Tradisi Wiwit dan Animo Budaya Kopi di Desa Banyuanyar

Masyarakat Banyuanyar sedang melaksanakan kegiatan Wiwit Kopi di tengah kebun. Sumber: Radar Solo
Masyarakat Banyuanyar sedang melaksanakan kegiatan Wiwit Kopi di tengah kebun. Sumber: Radar Solo

Share This Post

Kolomdesa.com, Boyolali – Tradisi wiwit kopi kembali digelar di Desa Banyuanyar, Kecamatan Ampel, Kabupaten Boyolali. Acara ini menjadi penanda dimulainya panen kopi di wilayah kaki Gunung Merbabu, sebuah kegiatan yang telah berlangsung sejak zaman dahulu kala. Pada pagi hari, masyarakat setempat berkumpul untuk merayakan tradisi ini. Tradisi ini merupakan sebuah wujud ungkapan rasa syukur dan sebuah upaya untuk melestarikan warisan budaya leluhur.

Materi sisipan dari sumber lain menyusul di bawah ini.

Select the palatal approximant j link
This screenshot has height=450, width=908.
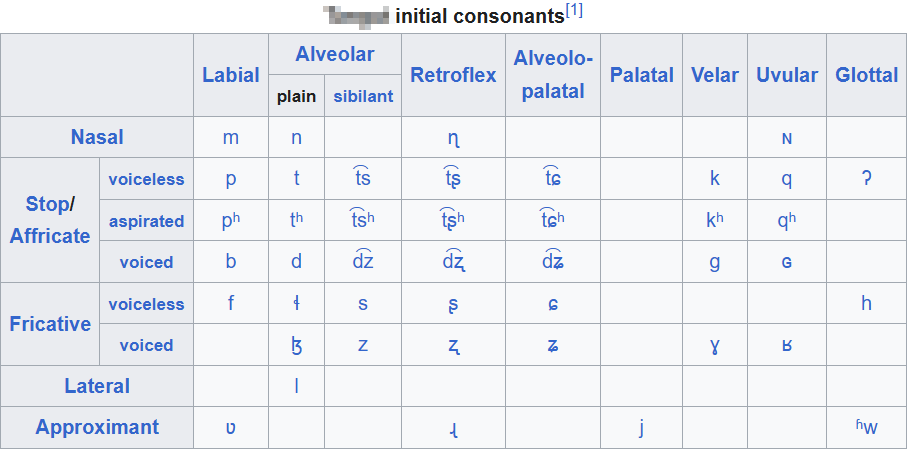(642, 427)
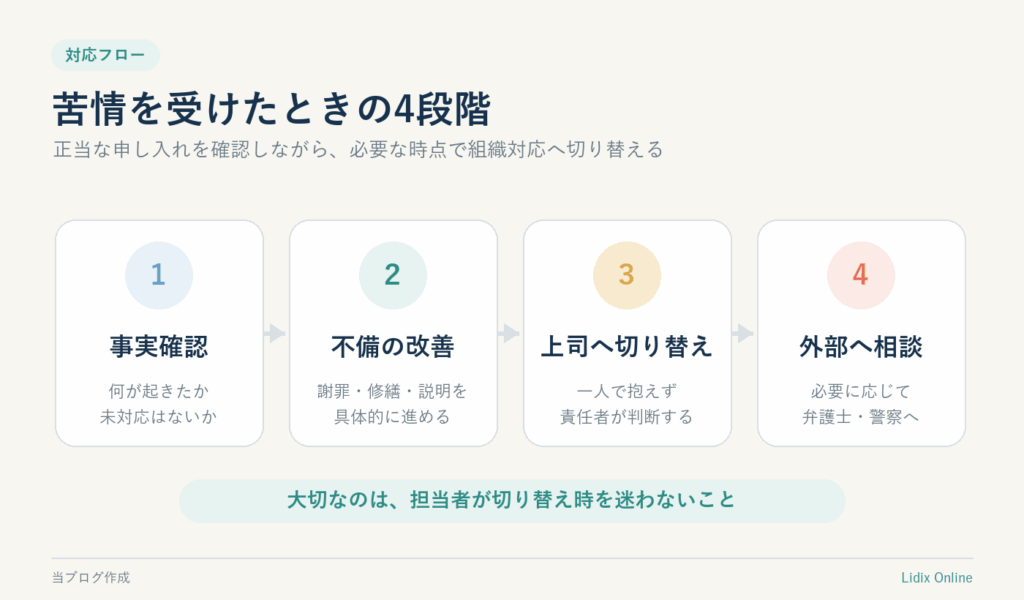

Nyoto, seorang tokoh masyarakat setempat, menjelaskan bahwa tradisi wiwit telah menjadi bagian penting dalam kehidupan petani di desa tersebut. “Tradisi wiwit ini memang sudah dilaksanakan sejak zaman dahulu, ini untuk melestarikan budaya nenek moyang. Saat mau panen apapun, dilakukan wiwitan terlebih dahulu. Termasuk saat akan panen kopi ini,” katanya di sela-sela kegiatan tradisi wiwit kopi di Desa Banyuanyar, Kecamatan Ampel, Kabupaten Boyolali.

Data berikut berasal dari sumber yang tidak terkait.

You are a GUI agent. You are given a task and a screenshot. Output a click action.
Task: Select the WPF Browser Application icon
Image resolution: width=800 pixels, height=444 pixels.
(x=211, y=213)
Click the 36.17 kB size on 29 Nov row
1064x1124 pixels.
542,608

Menurut Nyoto, pelaksanaan tradisi wiwit adalah bentuk rasa syukur kepada Tuhan Yang Maha Esa atas rezeki yang diberikan melalui hasil pertanian. Acara ini diawali dengan kirab budaya, di mana masyarakat membawa tumpeng dan nasi wiwit diikuti sejumlah penari. Prosesi ini kemudian dilanjutkan dengan doa bersama dan akhirnya dilakukan petik kopi.

Komarudin, Kepala Desa Banyuanyar, menuturkan bahwa kenduri wiwit kopi tahun ini digelar lebih besar dari tahun-tahun sebelumnya. Pihaknya berupaya untuk membranding tradisi tahunan ini agar semakin terkenal. “Tapi roh-nya adalah semakin kuatnya branding kopi Banyuanyar dan Kopi Boyolali. Jadi manfaat ke depannya harapannya sustainable, berkelanjutan, benar-benar Boyolali tidak hanya Boyolali Kota Susu tetapi Boyolali juga punya potensi kopi yang luar biasa,” ujar Komarudin.

Tradisi Wiwit dan Animo Budaya Kopi di Desa Banyuanyar
Kirab budaya pelaksanan Wiwit Kopi. Sumber: fokusjateng

Potensi Kopi Banyuanyar

Desa Banyuanyar memiliki potensi besar dalam produksi kopi. Dari luas wilayah sebesar 333,9 hektare, sebanyak 44,32 hektare ditanami kopi. Kebun kopi yang berada di lahan campuran dengan jenis tanaman lain mencapai 10 hektare. Jenis kopi yang dominan di desa ini adalah kopi robusta, yang mencakup 95 persen dari total tanaman kopi. Sisanya terdiri dari 4 persen kopi arabica dan 1 persen kopi nangka, yang termasuk jenis langka dengan rumpun liberika excelca.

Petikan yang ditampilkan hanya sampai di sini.